We designed RavenDB to be a server side database, to be used to run large scale business applications. Surprisingly for us, there is a large group of users that have taken RavenDB and actually run it as part of their deployed systems. In other words, instead of having a single large RavenDB cluster they will typically deploy many (hundreds in the small cases, tens of thousands to millions in the large cases) of RavenDB instances across a wide variety of locations.
Part of that is the fact that RavenDB can be embedded inside an application quite easily. That means that we don’t need complex setup or administration. You can just use RavenDB from your application and everything Will Just Work. Another factor is the fact that you can run RavenDB on very low end machines, including 32 bits machines, ARM SoC, etc.
One use case was a point of sales system that had to spec out their hardware a decade in advanced and had to deal with existing installations that were still running hardware from 10 years ago (with little desire to upgrade). Another use case was deploying RavenDB as part of an industrial robot package, with RavenDB installed on a 32 bits ARM system on chip that control the robot.

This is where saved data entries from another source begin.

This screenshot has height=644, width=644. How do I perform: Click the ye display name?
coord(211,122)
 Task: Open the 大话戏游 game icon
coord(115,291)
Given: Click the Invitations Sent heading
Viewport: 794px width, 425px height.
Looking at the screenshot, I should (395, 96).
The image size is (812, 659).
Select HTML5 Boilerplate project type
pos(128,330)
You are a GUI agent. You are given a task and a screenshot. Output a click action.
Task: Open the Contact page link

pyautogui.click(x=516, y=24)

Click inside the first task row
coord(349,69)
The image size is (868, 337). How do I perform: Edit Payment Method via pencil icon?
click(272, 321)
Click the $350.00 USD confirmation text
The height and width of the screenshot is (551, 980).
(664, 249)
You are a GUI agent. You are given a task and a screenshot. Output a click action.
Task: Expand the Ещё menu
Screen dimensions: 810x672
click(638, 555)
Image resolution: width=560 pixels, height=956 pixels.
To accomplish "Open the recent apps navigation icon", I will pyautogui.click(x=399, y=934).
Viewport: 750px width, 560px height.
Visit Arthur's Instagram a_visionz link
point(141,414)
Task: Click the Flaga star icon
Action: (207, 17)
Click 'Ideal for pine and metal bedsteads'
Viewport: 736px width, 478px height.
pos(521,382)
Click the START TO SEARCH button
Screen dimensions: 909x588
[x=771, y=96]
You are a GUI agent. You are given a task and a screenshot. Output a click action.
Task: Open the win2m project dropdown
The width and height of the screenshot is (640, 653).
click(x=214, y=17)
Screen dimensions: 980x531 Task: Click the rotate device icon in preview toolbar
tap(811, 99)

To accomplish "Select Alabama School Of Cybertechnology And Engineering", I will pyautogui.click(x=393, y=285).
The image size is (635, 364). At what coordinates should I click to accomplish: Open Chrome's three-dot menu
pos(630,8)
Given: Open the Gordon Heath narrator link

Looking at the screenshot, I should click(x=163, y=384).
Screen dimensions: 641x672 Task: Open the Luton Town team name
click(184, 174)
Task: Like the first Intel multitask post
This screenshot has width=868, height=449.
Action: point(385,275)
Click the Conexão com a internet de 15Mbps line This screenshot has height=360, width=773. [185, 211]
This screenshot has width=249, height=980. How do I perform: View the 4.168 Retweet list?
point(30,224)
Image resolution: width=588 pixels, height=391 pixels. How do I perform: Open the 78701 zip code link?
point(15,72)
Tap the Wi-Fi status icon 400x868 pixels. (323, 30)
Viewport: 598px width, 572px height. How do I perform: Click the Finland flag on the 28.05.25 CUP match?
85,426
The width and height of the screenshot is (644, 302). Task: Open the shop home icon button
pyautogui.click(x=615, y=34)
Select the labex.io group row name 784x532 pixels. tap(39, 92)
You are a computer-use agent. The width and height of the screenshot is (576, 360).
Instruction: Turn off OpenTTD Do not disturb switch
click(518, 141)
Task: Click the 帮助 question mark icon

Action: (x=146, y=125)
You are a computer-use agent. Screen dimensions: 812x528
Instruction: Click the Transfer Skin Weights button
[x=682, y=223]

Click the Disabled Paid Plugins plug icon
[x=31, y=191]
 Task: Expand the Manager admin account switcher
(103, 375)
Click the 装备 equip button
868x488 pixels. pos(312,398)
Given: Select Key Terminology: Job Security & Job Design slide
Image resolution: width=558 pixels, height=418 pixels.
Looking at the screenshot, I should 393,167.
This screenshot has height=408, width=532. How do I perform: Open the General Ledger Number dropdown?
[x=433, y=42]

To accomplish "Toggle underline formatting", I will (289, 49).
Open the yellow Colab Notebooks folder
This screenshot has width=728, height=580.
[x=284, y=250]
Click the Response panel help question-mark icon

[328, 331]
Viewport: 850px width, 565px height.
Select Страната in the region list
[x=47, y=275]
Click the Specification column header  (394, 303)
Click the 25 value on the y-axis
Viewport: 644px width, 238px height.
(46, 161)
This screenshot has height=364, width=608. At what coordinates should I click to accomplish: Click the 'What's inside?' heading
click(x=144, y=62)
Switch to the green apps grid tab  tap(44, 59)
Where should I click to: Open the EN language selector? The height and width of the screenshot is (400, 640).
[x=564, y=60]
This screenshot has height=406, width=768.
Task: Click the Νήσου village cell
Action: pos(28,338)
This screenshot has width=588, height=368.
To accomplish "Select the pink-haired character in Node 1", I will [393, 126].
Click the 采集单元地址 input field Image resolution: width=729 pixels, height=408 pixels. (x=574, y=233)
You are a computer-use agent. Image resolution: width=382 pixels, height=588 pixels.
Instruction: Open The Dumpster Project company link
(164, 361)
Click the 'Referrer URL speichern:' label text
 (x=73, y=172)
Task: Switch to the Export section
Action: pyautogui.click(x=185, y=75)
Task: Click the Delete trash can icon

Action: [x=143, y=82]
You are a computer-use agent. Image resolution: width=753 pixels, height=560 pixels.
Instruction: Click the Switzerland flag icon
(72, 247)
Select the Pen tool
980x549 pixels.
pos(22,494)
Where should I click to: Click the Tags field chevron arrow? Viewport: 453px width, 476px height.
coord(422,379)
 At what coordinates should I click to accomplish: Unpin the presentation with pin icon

That kind of deployment pattern lead to interesting requests. For example, several of our customers need ad hoc replication in a location. So all the nodes in a particular physical location will join together to a full mesh of replicated nodes. This gives us high availability in a particular location with any node in the network being able to service any request across the entire location. Boot up a new machine, wait a bit for the rest of the network to update it and you are good to go. This also helps when you consider your machines to be unreliable (because they are old, beaten down and generally minimally maintained).
Another scenario with the need for dynamic topologies is the deployment of RavenDB as set of independent nodes that need to report to some sort of head quarters. This is easy to do by defining external replication or ETL on the node and have it send all the relevant data to a central location for processing. This way, you get a cheap “always available” local node but can still have a global view of your data. I posted about something similar in the past, if you care for the details.
We are now looking for additional features to serve this kind of deployment. In particular, we are interested in making it easy to share data and generate analytics across widely distributed and separated set of instances. One of things that we are currently considering is some form of integration with the cloud. For example, consider Amazon Athena, which allow you to run analytics queries on files residing in S3. We can define ETL processes that would upload the data from RavenDB as it is changed on each individual node. This way, you have each node pushing data to the cloud and a central location that can run live analytics on the data.
What are your thoughts on this? And what other features do you think will serve this kind of scenario?